Old-fashioned glamour meets psychedelic print as Prada shines in Milan


A Prada catwalk show is not supposed to be easy on the eye, and the latest womenswear collection broadcast from Milan’s digital fashion week was no exception. Wearing psychedelic-print bodysuits and with their hair oiled into sideburns, models marched through interlocking windowless rooms where Muppet faux fur sprouted in place of wallpaper. As an entertainment experience, it was less like sitting front row at an upmarket catwalk show, and more like putting on a headset for a virtual reality game with an elegantly but eccentrically dressed avatar.

A psychedelic-print bodysuits from the Prada catwalk
Simons said the psychedelic bodysuits could be for going out dancing, or for yoga at home. Photograph: Prada/Reuters

Nowhere does beautifully strange quite as well as Prada. These clothes are a collaboration between its longstanding designer Miuccia Prada and Raf Simons, who joined last year. The pivot to digital shows has been a challenge for the designer Prada, who until recently did not own a computer. But she has what Rem Koolhaas, the architect who designed the show set, regards as an unusually intelligent way of channelling aversion. “Hers is an unusual form of dislike, in which you explore why you dislike something and then you do something with that energy,” he said in an online discussion held after the show.

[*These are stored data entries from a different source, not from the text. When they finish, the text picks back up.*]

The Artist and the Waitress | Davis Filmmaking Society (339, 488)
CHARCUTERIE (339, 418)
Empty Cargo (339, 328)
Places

A jobshare at this elite level has never before been attempted in fashion. (As a parallel, imagine if Quentin Tarantino and Tim Burton announced that in future they would co-direct all their films.) In a joint Zoom interview, the pair seemed in synergy. Asked what direction fashion will take this year, Simons said: “Here is a feeling we all have about wanting to be in the world again. We are in the mood for fashion. We are in the mood for sharing with other people.” The sprayed-on bodysuits, he said, could be for going out dancing, or for yoga at home. Prada agreed that “something is mounting. Some desire, some excitement. I personally would like to control it because it’s probably not correct, but it’s there.”

The jewels of the collection were tailored coats and soft stoles lined with faux fur, or crusted with sequins. The old-fashioned glamour of a stole is an unexpected element in such a modernist aesthetic, but it is a garment which, Prada says, “passes the exam of time” – to wrap a shawl around the shoulders “is a gesture I reach for in the studio, when I desire comfort but also elegance”.

Models gather for the finale of the Max Mara show in Milan
Models gather for the finale of the Max Mara show in Milan. Photograph: Daniele Venturelli/Getty Images for Max Mara

Meanwhile, “classic but not starchy” was the mood Ian Griffiths, the British designer of Max Mara, wanted for this season. Spending lockdown working from his Suffolk cottage “in tweeds and wax jackets and walking boots” made him appreciate the practical chic of British outdoor clothing. “Looking back at past shows, we’ve often sent out armies of monotone women with the same kind of style imprinted on each. In this show, each look had its own personality,” he said of a collection that included “thornproof” jackets in alpaca wool, quilted bombers, horse-blanket plaids, and sturdy shoes worn with ribbed wool socks.